At a brown bag lunch in Washington, D.C., Varney listed some recent examples of what she was talking about. She said settlements with Bemis Company Inc. — which makes plastic packaging for meats and cheeses — and the concert promoter and ticketing giant that is now Live Nation Entertainment Inc. – illustrate that even if the overlap between two merging companies is small, the Justice Department will still consider a range of remedies to address its concerns.
Bemis agreed last month to sell some assets in order to complete its $1.2 billion purchase of a unit owned by Rio Tinto – Alcan Packaging Food Americas. Ticketmaster agreed in January to license its software, divest some ticketing assets, and submit to a strict behavioral regime to win regulatory approval of its blockbuster $2.5 billion deal with Live Nation.
“We see a lot of this, where a very small percentage of the deal — 12 to 15 percent — presents the problem,” Varney said.
Merger activity is down from a 1990s peak of around 5,000 deals seeking regulatory clearance each year. Last year, Varney said, federal regulatory agencies looked into about 700 mergers and were on track to review around the same number this year.
Varney hinted that the downturn in merger work has allowed the Antitrust Division to shift some resources to examining possible anti-competitive conduct by individual firms. In response to a question about non-merger cases the government is looking at, Varney declined to comment other than to say: “the division is quite busy, and mergers are down.”

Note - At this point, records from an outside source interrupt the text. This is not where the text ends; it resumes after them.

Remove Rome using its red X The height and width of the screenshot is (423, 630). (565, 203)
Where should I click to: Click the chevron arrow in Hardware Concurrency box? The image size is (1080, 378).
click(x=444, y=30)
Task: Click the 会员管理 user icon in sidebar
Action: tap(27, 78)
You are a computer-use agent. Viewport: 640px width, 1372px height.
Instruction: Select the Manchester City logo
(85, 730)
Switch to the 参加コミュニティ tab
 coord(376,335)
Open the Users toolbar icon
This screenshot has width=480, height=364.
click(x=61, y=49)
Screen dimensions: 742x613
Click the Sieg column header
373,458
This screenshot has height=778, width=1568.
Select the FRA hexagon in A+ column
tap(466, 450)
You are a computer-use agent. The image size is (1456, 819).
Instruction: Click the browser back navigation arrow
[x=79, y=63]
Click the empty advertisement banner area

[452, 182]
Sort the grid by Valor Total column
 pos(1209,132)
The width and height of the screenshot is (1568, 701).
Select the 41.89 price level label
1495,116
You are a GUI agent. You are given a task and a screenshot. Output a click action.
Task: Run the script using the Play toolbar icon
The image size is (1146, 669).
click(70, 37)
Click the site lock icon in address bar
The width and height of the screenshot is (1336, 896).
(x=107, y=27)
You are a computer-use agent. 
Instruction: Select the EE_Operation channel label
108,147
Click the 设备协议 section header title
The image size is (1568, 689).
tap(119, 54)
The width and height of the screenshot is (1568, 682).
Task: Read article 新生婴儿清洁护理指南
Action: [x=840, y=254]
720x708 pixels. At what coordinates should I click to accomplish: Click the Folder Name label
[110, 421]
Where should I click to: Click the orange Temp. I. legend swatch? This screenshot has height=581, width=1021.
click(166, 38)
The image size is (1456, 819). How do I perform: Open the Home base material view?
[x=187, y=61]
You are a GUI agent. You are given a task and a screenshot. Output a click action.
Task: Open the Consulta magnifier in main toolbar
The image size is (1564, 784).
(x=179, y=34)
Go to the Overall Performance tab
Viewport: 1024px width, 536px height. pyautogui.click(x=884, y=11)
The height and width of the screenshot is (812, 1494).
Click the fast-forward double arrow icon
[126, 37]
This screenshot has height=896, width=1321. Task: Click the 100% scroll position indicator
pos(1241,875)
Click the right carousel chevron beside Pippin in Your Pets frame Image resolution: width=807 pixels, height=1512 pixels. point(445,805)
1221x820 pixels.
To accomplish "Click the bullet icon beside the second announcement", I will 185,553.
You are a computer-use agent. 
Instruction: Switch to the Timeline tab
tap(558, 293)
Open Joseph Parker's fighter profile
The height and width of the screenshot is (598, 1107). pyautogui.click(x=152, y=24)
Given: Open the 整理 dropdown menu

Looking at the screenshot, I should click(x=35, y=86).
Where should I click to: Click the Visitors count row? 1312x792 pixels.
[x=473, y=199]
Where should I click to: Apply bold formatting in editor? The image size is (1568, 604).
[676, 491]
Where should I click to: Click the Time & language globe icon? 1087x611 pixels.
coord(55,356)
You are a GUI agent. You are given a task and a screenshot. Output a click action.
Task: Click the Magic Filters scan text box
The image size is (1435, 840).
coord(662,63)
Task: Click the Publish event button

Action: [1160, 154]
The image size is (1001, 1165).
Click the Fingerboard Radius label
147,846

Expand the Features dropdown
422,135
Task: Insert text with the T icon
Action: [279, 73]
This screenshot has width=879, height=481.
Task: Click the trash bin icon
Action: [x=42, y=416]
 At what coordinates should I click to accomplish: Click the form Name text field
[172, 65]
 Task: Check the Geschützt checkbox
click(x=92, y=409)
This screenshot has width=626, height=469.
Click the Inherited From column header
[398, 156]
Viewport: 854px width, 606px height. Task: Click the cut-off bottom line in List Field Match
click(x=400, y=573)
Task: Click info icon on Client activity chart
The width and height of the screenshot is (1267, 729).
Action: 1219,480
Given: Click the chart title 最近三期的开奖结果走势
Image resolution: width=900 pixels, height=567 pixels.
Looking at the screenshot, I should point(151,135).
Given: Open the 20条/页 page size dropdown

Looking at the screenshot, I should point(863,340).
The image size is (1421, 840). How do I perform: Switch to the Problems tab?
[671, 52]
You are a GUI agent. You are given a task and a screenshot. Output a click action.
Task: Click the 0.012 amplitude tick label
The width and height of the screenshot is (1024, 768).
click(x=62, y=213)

Friday’s informal session, hosted by the American Bar Association, is the first in a series of meetings suggested by Varney to promote transparency in the DOJ’s antitrust enforcement efforts. Another lunch session will be scheduled with policy and appellate deputy Philip Weiser and economist Carl Shapiro, and a third with criminal deputy Scott Hammond.
In Friday’s session, Varney, along with civil deputy Molly Boast and litigator William Cavanaugh, touched on the transactions and policy matters the Justice Department has examined in the past year.
The trio also addressed questions on:
– The agency’s relationship with the Transportation Department in approving airline alliances (DOJ believes it is listened to, but DOT has a broader public interest mandate).
– When bundling is anti-competitive (DOJ reviewed the literature but didn’t cite any in its Ticketmaster settlement).
– Whether the DOJ might revisit the last administration’s report on monopolies (no plans to do so.)
Boast also answered a question on Attorney General Eric Holder’s relationship with the Antitrust Division (he met with staff last month, and was “warm and charming.”)
Varney promised to save some news for the ABA’s spring meeting next month, including an update on any revisions to the guidelines that the Justice Department and the Federal Trade Commission use to evaluate whether a merger might violate antitrust laws.